Document MIA
To the tune of Billy Joel’s “We Didn’t Start the Fire”
Documents, spreadsheets, powerpoint slides
Google drive, Drop box, computer hard drives
We cannot find our files...they were once in in folders
Now they’re ones and zeros…
We are getting our townhouse ready to sell and so one of my tasks is to make a list of all its nifty features to give to the real estate agent. I had a great document going, which I was positive I did in Google docs but alas, I cannot find it anywhere. Not in my personal Google drive, nor in my Executive Words drive. Poof! Gone. I’ll have to recreate it.
Adding to my frustration in this area: every client is on a different technology stack. One client used to work for Google and so naturally we work on a shared Google document. Except Gdocs doesn’t have the ability to do end notes so I just had to pull a business case I was working on into MS Word, which we’ll now have to pass back and forth over email until it’s complete, which will annoy him. Get it together, Google!

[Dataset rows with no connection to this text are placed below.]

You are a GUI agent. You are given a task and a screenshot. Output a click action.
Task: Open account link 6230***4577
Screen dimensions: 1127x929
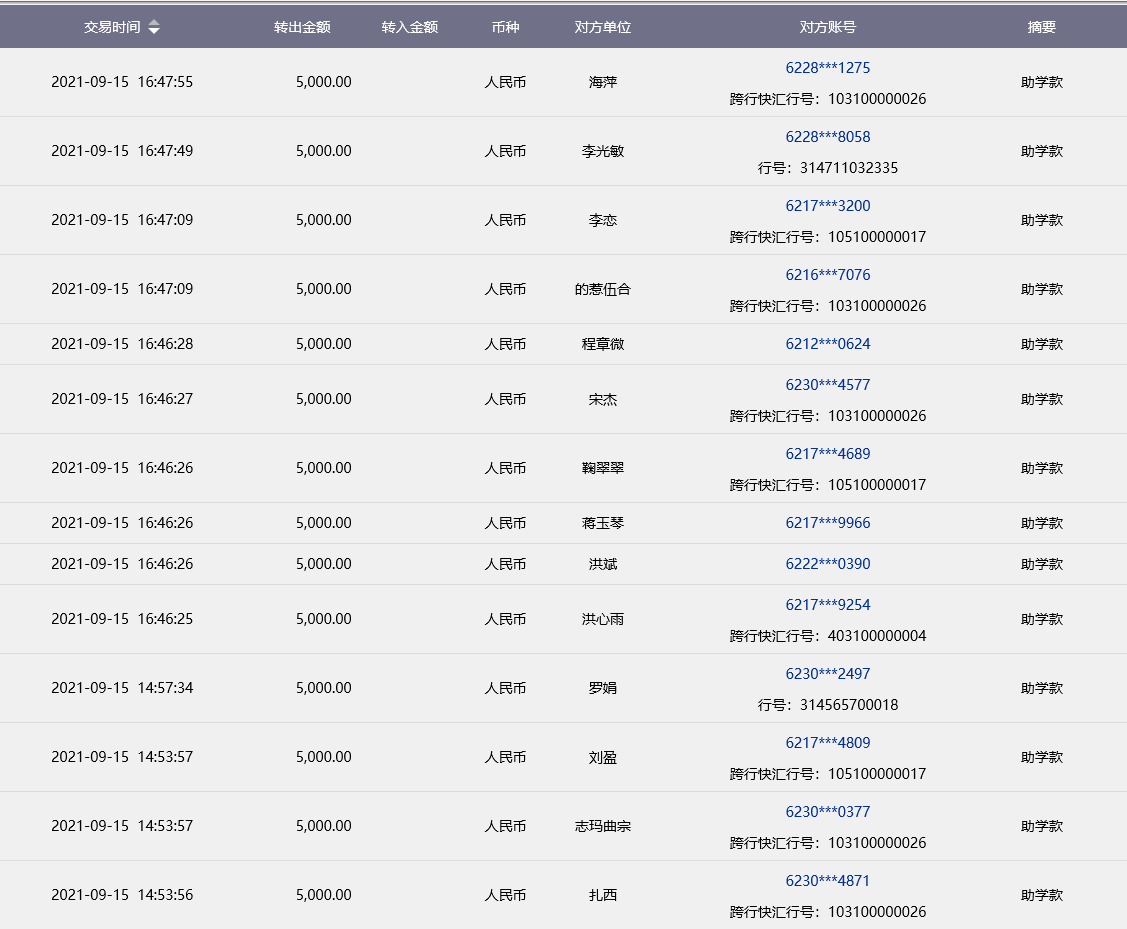click(827, 385)
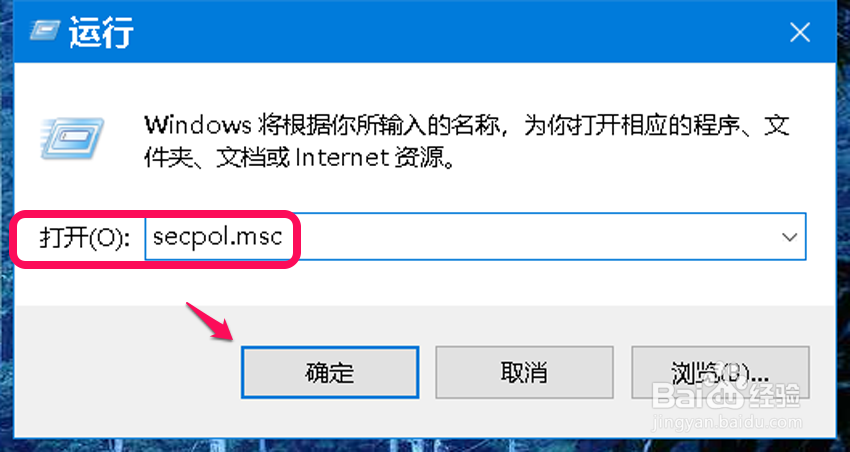Click the large Run program icon
This screenshot has height=452, width=850.
[72, 138]
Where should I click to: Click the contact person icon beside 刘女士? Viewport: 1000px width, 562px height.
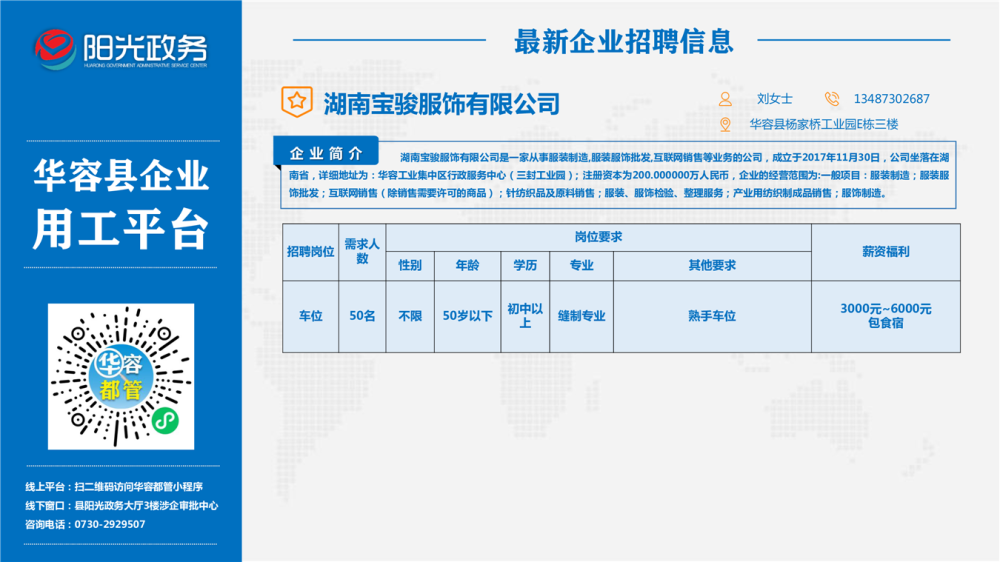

Another client is in an Microsoft Office365 environment and stores everything on Dropbox. (Dropbox—don’t get me started.) He resists using Google documents and if I create something there I end up downloading it to Microsoft Word and sending him a copy for his files.
It’s like that ancient kid’s game “Crack the Whip” for documents. (Cue the scary flashbacks from first grade. You, too?)

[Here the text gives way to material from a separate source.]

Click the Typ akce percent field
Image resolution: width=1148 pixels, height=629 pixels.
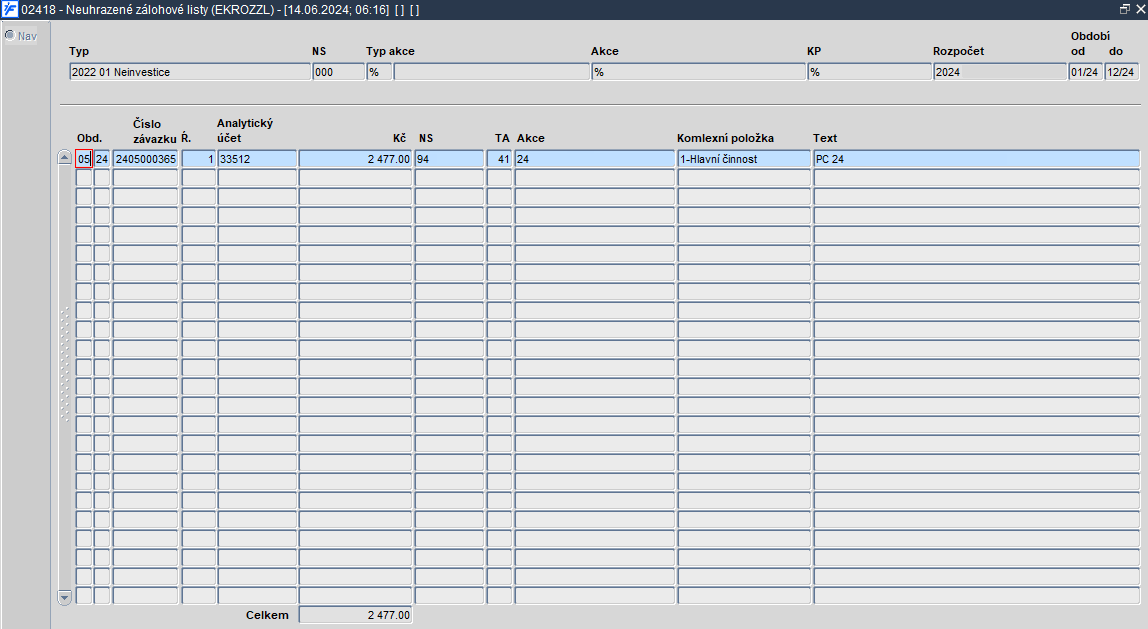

If I had time to create metadata for each document and file it in one central repository, I would not have to complain about this. It would just be part of the deal. Or, if I had a trusty virtual assistant I could lean on who lived to wrangle documents and name files…
Alas, I feel like Lucy Ricardo at the candy factory.
Imagine if we all had one system to create documents and one secure place to store them. And we could all agree on how to title the files. Imagine if there were a Dewey Decimal System for file naming.
I’m dreaming, I know. The trend is toward more individual choice, not less. I just wonder what we’re losing in the long term by having to do things our own way.

I used GDocs in my previous lives and still cannot stand it for retaining a "complete" version of anything. My own personal preference is to stay in the Apple ecosystem so if I am the final contributor or sole author it goes into Pages/Numbers/Keynote and then a .pdf if needed. For collaborating on lists/schedules I stay with Smartsheet (fantastic project management features and robust permissioning). Excel only if more advanced features are needed that Numbers doesn't support.
I also make sure I only put _copies_ of things into Dropbox after a big burn by a collaborator (my husband, no less) who improved a document by deleting most of its content. Gone. For. Ever.
I am my own digital captain and MacOS/iCloud hasn't let me down yet (knock wood!).